Selon la Cour de Cassation, les aménagements contractuels de l'assurance de loyers impayés sont valables. L’assureur n'est pas tenu d’indemniser les assurés après la résiliation du contrat pour des sinistres nés pendant la période de validité dudit contrat d’assurance comme il était prévu par le contrat.

Aménagements contrat GLI

En l'espèce, une société de gestion immobilière avait souscrit en 2006 un contrat d'assurance pour le compte de ses bailleurs propriétaires. Le contrat d'assurance avait pour but de garantir la prise en charge des loyers, charges, taxes et indemnités d'occupation laissés impayés par des locataires. Ce contrat est communément appelé la GLI, pour "Garantie des Loyers Impayés". La société de gestion décide de résilier le contrat à compter du 31 décembre 2010.
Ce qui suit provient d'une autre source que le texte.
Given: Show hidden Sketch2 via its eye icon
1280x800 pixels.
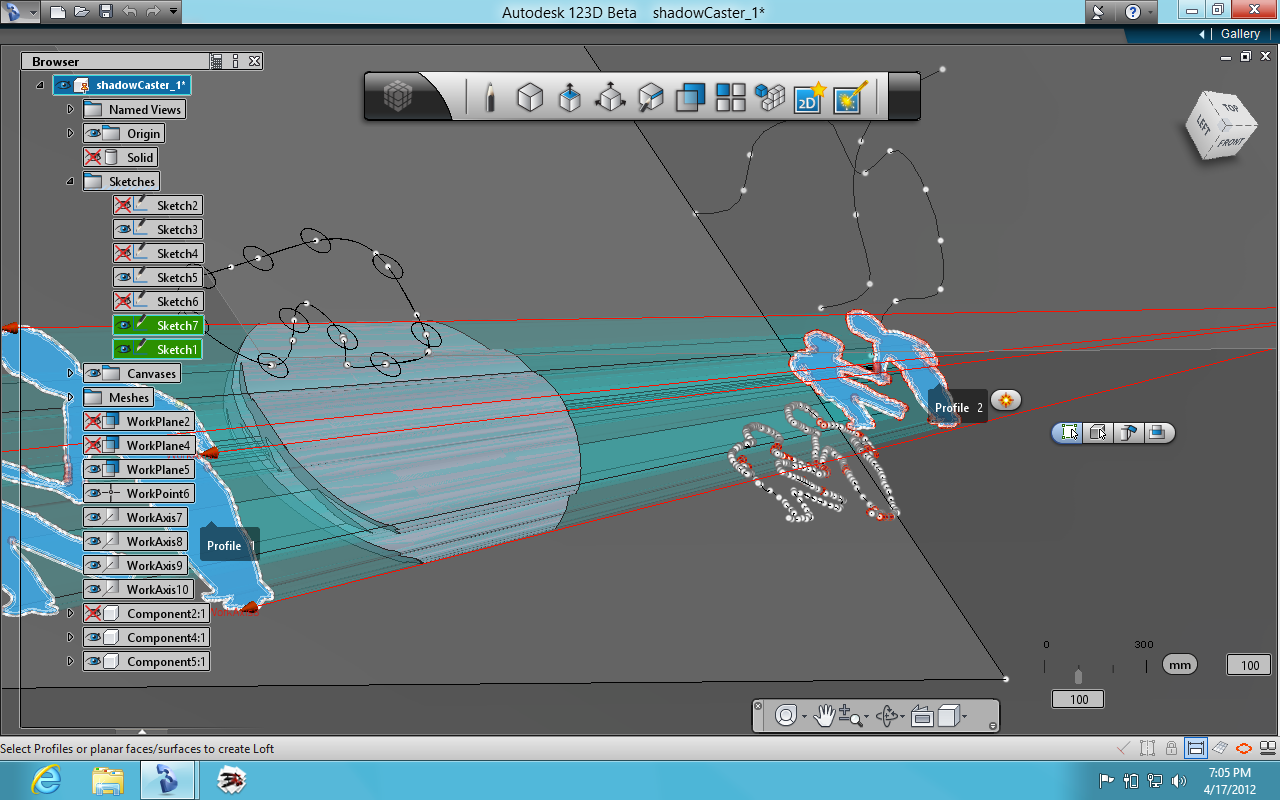Looking at the screenshot, I should click(x=123, y=205).
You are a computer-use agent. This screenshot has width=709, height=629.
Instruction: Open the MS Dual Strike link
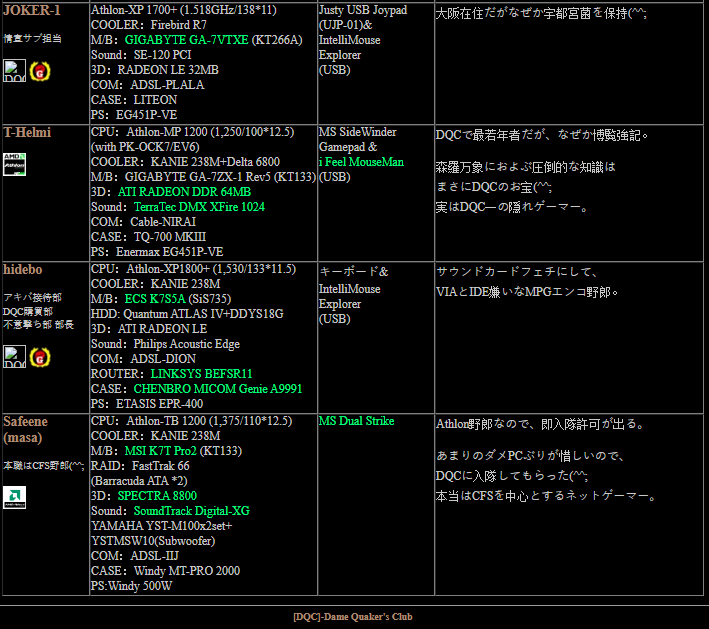(356, 421)
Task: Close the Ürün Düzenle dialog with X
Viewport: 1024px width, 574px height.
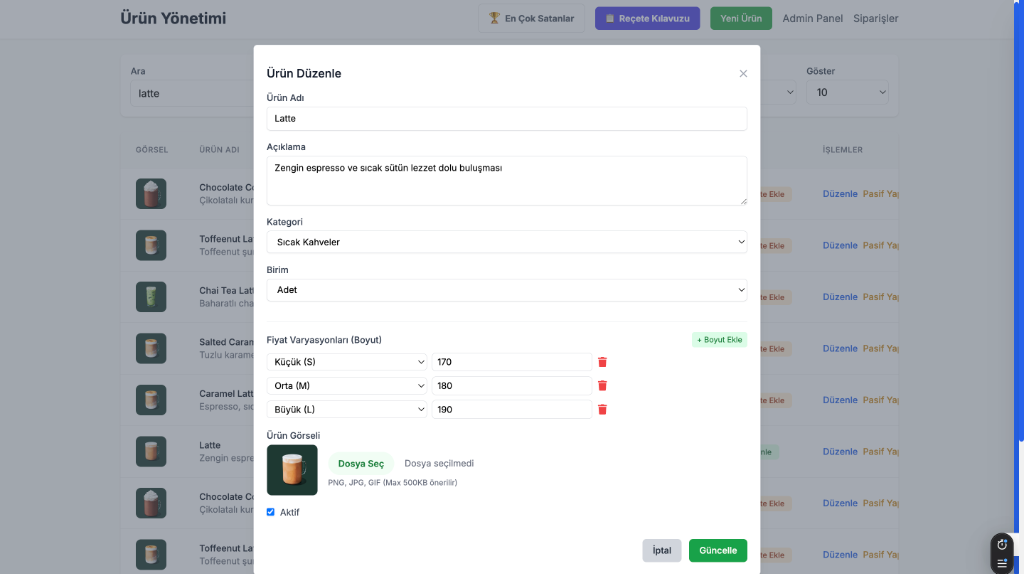Action: click(743, 74)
A compter du 1er janvier 2011, la compagnie d'assurance cesse d'indemniser les 27 sinistres déclarés en cours d'indemnisation au motif que le contrat d'assurance prévoyait que la résiliation entraînerait ipso facto la cessation des indemnités. La Cour d'Appel condamne l'assureur au paiement des sinistres nés avant le 31 décembre 2010, en cours d'indemnisation au moment de la résiliation, estimant que les dispositions contractuelles étaient abusives et créaient un déséquilibre entre les parties en privant de contrepartie l'obligation de payer les primes des assurés.


L'assureur se pourvoit en Cassation en se fondant sur l'ancien article 1131 du Code civil qui prévoyait la nullité d'une obligation sans cause, sur fausse cause ou sur une cause illicite. En application de cet article, la compagnie d'assurance ne peut pas être tenue d'une obligation d'indemnisation alors même que le contrat n'existe plus.
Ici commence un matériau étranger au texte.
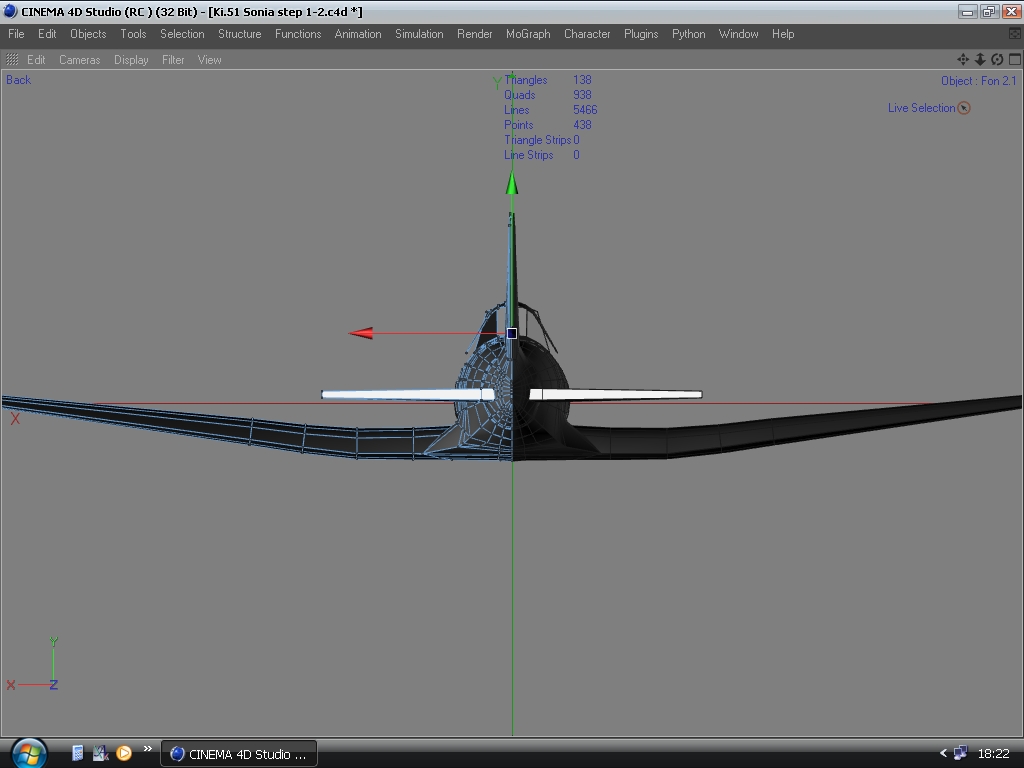Open the viewport Display menu
Screen dimensions: 1024x768
(131, 60)
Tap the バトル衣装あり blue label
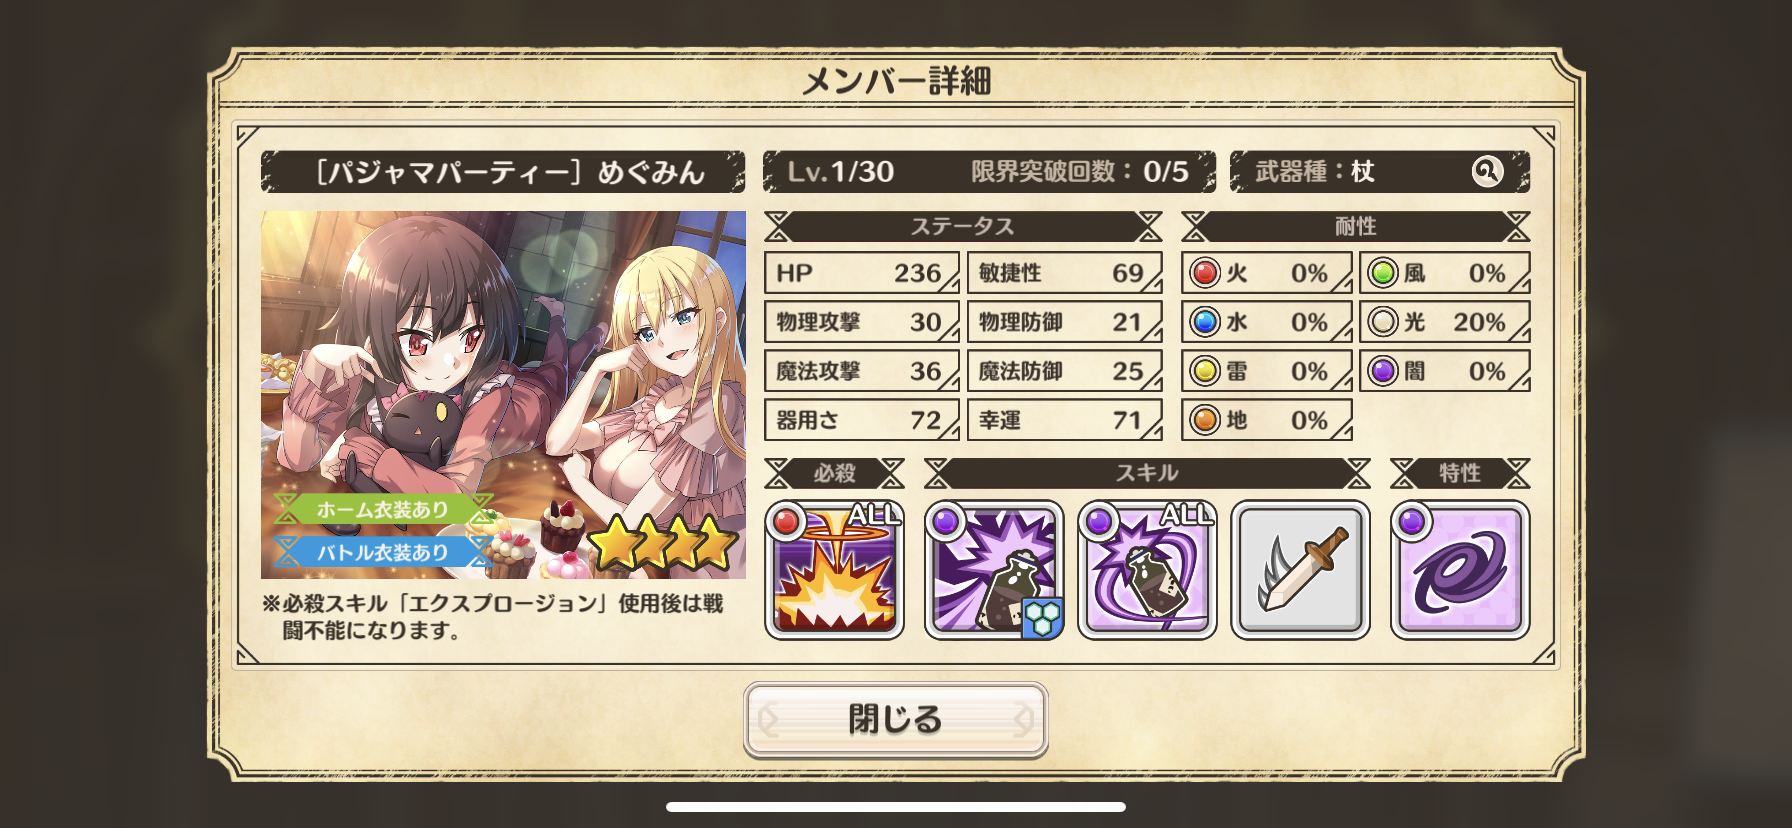The height and width of the screenshot is (828, 1792). [x=383, y=551]
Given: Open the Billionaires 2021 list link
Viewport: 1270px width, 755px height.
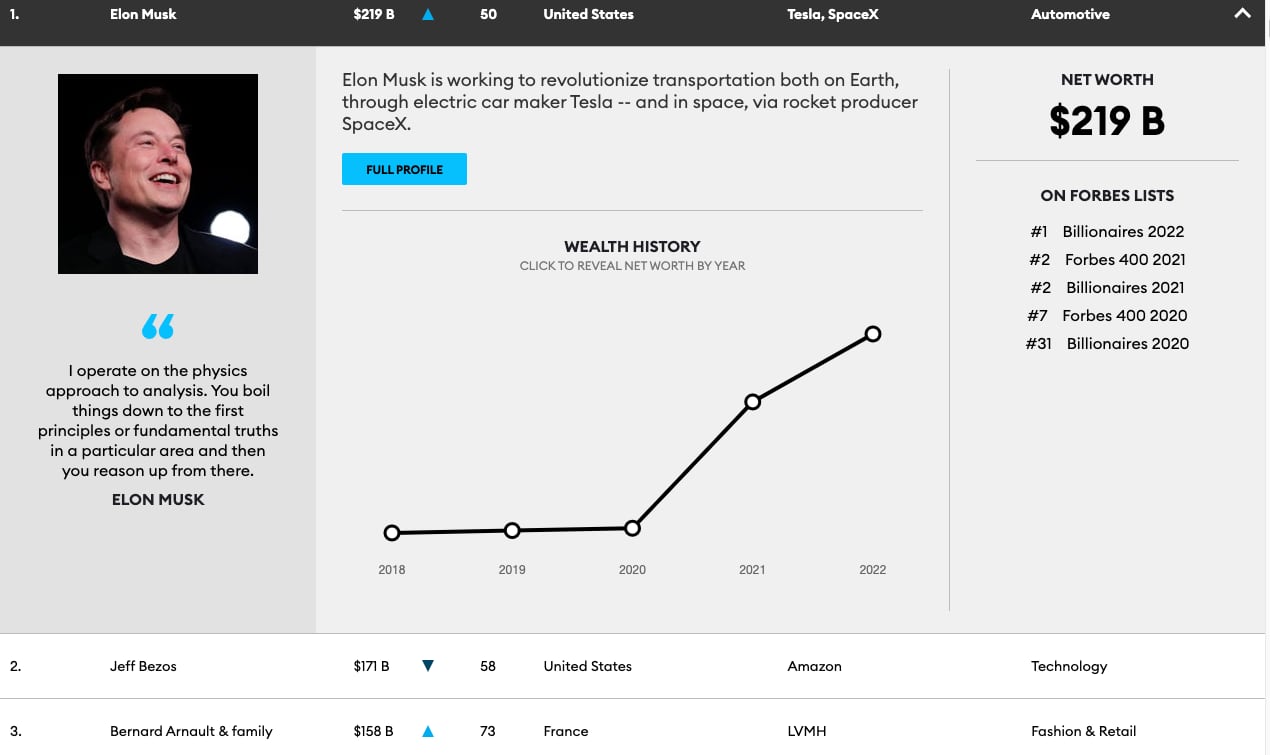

La Cour de Cassation dans une décision de la deuxième Chambre civile du 02 février 2017 retient que : « L'obligation faite aux assurés de payer les primes avait pour contrepartie l'obligation faite à l'assureur d'indemniser les assurés des pertes locatives subies antérieurement à la résiliation du contrat ainsi que, postérieurement à celle-ci, de prendre en charge la totalité des frais de procédure et d'assurer le suivi de la procédure jusqu'à son terme lorsque les conditions du contrat sont remplies et que[…] les pertes pécuniaires liées aux défaillances postérieures à la résiliation ne trouvaient pas leur origine dans les impayés survenus pendant la période de validité du contrat. ».

Les dispositions du contrat qui prévoyaient la cessation de l'indemnisation des sinistres ne créent pas un déséquilibre dans les obligations des parties et ne sont donc pas abusives: la contrepartie existait et les aménagements contractuels prévus restaient applicables.

En d'autres termes, l'assureur n'est pas tenu après la résiliation du contrat, d'indemniser les assurés pour les pertes subies et déclarées avant la résiliation et cela même si la procédure se poursuit après la résiliation.


La Cour de Cassation valide donc un aménagement du contrat d'assurance des loyers impayés. L'aménagement prévu dans le cas présent ne privait pas l'assuré de recevoir une réelle contrepartie au paiement des primes.

A noter que l'ancien article 1131 du Code civil ainsi que la notion de "cause du contrat" ont disparu lors de la réforme du Droit des Obligations intervenue avec l'ordonnance de février 2016 et entrée en vigueur le 01 Octobre 2016. Désormais, le nouvel article 1169 du Code civil fait référence à "une contrepartie dérisoire voire illusoire".